Jair Bolsonaro was elected to the presidency due to a coalition of forces and very particular factors, among which two should be highlighted: anti-PTism and the way he dealt with social networks. Anti-PTism is a complex phenomenon that has several definitions, but what I would like to highlight here are the different elements, distributed over time, that characterize this feeling and the political behavior of public opinion in each of them.
Anti-PTism emerges in the 2006 elections when, for the first time since 1994, the Brazilian electorate is divided in the presidential elections in terms of region and income. Between the election of Fernando Henrique Cardoso in 1994 and the election of Lula in 2002, candidates elected president were elected in more than 90% of the states and achieved a majority in all economic segments.
In 2006, the division that the map below expresses begins and that will be accentuated in the following years with small variations, placing a significant part of the population of the south and southeast regions against the PT. From then on, the map below was consolidated and a process of political fracture in the country began, which led to Bolsonarism and which is perhaps coming to an end.
Map of votes in the 2nd round of the 2006 presidential election

As of 2010, this division, which was already regional, became an income division. As shown in the graph below, the average income of voters in the PT presidential candidates is at the same time being reduced while the proportion of low-income people who vote for the PT has been increasing. Thus, the cut-off point for the PT electorate was decreasing in terms of family income.

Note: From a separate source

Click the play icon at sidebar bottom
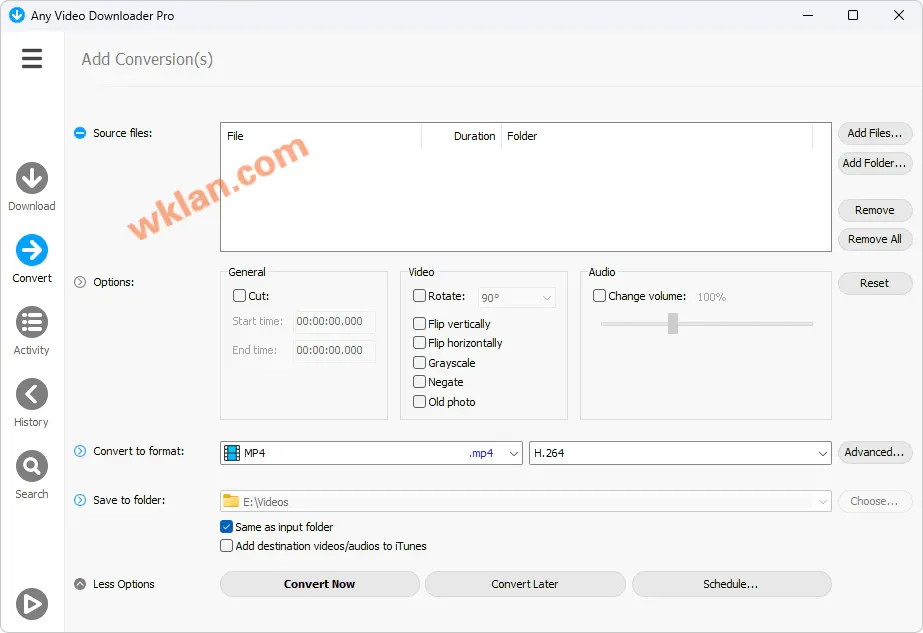This screenshot has width=923, height=633. (32, 603)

While, in 2002, the PT still had 30% of the votes of the electorate that earned between 3 and 5 minimum wages and even in 2006 it maintained almost the same mark, this electorate abandoned it almost entirely in 2010 and 2014. abandonment of the PT by voters with incomes between 5 and 10 minimum wages or more than 10 minimum wages. Thus, antipetism has a regional element and an income element that are central, but neither of these elements alone would lead to Bolsonarism.
PT voters by monthly family income

It is the third element of antipetism that interests me here because it led to Bolsonarism. As of 2014, due to the way in which the Lava Jato operation established selectivity in the fight against corruption by targeting members of the Workers' Party and choosing, regardless of the evidence, not to investigate members of other parties [1], especially the PSDB, the Anti-PTism acquired a moral and anti-political dimension.
On the moral side, what the enormous media manipulation of the Brazilian population generated was a conception that there was a corrupt political field, the one occupied by the PT, and a non-corrupt one, which involved the forces of the center. As the evidence against the forces of the center grew, in particular against the PMDB and PSDB, the field of ethical virtuosity shifted to the right until it became established in the figure of Jair Bolsonaro.
But the most important thing was the growth of an anti-political dynamic along with the moralization of anti-PTism. According to this conception, if corruption is removed from politics or if it is corrected, good government is automatically guaranteed. It was this conception that launched the middle-class electorate of the south and southeast regions into the arms of Jair Bolsonaro.
Jair Bolsonaro's conception of government, or (dis)government, has two pillars: the first pillar stems from the conception of anti-politics that developed in Brazil and assumes that political non-composition with the National Congress constitutes a form of government. Jair Bolsonaro set up a ministry in which very few ministers had relations with parties. Among them, it is worth highlighting Gustavo Bebianno, Onyx Lorenzoni, Luiz Henrique Mandetta and Osmar Terra.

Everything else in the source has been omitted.